───── Selected excerpt

The People’s Conference for Palestine, held in Detroit from May 24 to May 26, came off the heels of the height of the student-led Gaza Solidarity Encampments in the United States. Students at Columbia University kicked off a new chapter in the global movement for Palestine after setting up a “liberated zone” on the main lawn of their campus in early April, using the occupation (or, as pro-Palestine students labeled it, the de-occupation) of campus space to leverage the demand of Columbia’s full divestment from Israel.
This dedicated group of students inspired students across the globe to do the same, forcing the organized movement of students into direct confrontation with both their institutions and the violence of the state, which was called on to brutalize, arrest, and charge students engaging in peaceful protest. Ultimately, despite repression, students won in the battle of ideas, showing the world, including those acting directly for Palestine in the Axis of Resistance, that the movement for Palestine was stronger than ever.
At the height of the student struggle in the United States, banners with images of arrested students appeared at mass mobilizations in Yemen, messages of support for students were written on the sides of tents by Palestinian refugees in Rafah. On May 29, the leader of Iran, Ayatollah Seyyed Ali Khamenei wrote an open letter to the student movement in the United States, stating, “You have now formed part of the resistance movement, and have begun an honorable struggle [despite being] under the cruel pressure of your government—which openly defends the usurping and ruthless Zionist regime.”
The international character of the student movement, which has been dubbed “the student intifada”, was on full display at the Peoples Conference for Palestine. “While we recognize this to be a powerful moment for the student movement, we also must recognize that this is only the tip of the iceberg of our work. To engage in our struggle on a larger level, there must be transnational cohesion,” articulated Nidaa Lafi, organizer with National Students for Justice in Palestine and the Palestinian Youth Movement at the plenary session entitled “The Student Intifada: Zionism off our Campus.”

──────────
───── Dataset content

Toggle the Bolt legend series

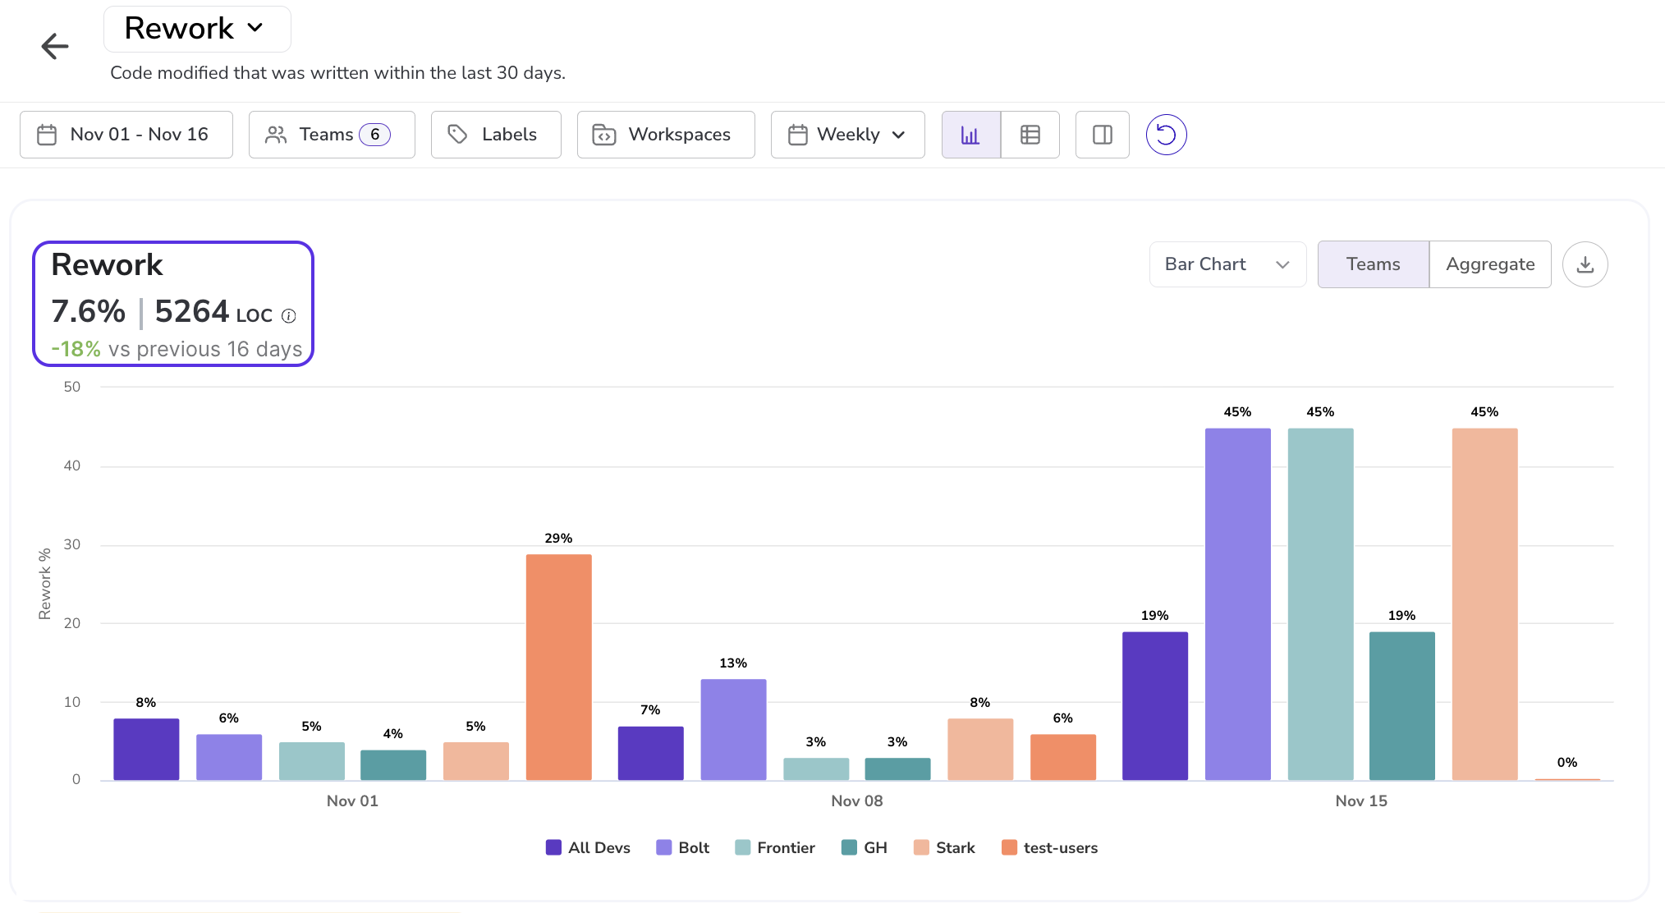682,847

──────────

> Task instructions:
[a] In the text on the People's Conference for Palestine, reproduce the stretch from "This dedicated group" through "stronger than ever.", changing "peaceful protest" to "nonviolent protest".
[b] Answer these questions from the text on the People's Conference for Palestine, marking each answer to match its question:
(i) Where and on what dates was the conference held?
(ii) On what date did Ayatollah Seyyed Ali Khamenei write his open letter to the student movement in the United States?
(iii) What was the title of the plenary session at which Nidaa Lafi spoke?
[c] Recast the paragraph of the text on the People's Conference for Palestine that opens "At the height of the student struggle" as a bulleted list, retaining its main facts.

> Responses per task:
[a]
This dedicated group of students inspired students across the globe to do the same, forcing the organized movement of students into direct confrontation with both their institutions and the violence of the state, which was called on to brutalize, arrest, and charge students engaging in nonviolent protest. Ultimately, despite repression, students won in the battle of ideas, showing the world, including those acting directly for Palestine in the Axis of Resistance, that the movement for Palestine was stronger than ever.

[b]
(i) Detroit, from May 24 to May 26.
(ii) May 29.
(iii) "The Student Intifada: Zionism off our Campus."

[c]
- Banners with images of arrested students appeared at mass mobilizations in Yemen.
- Palestinian refugees in Rafah wrote messages of support for students on the sides of tents.
- On May 29, Iran's leader, Ayatollah Seyyed Ali Khamenei, wrote an open letter to the student movement in the United States. He stated that the students had formed part of the resistance movement and had begun an honorable struggle under pressure from their government, which he said openly defends the Zionist regime.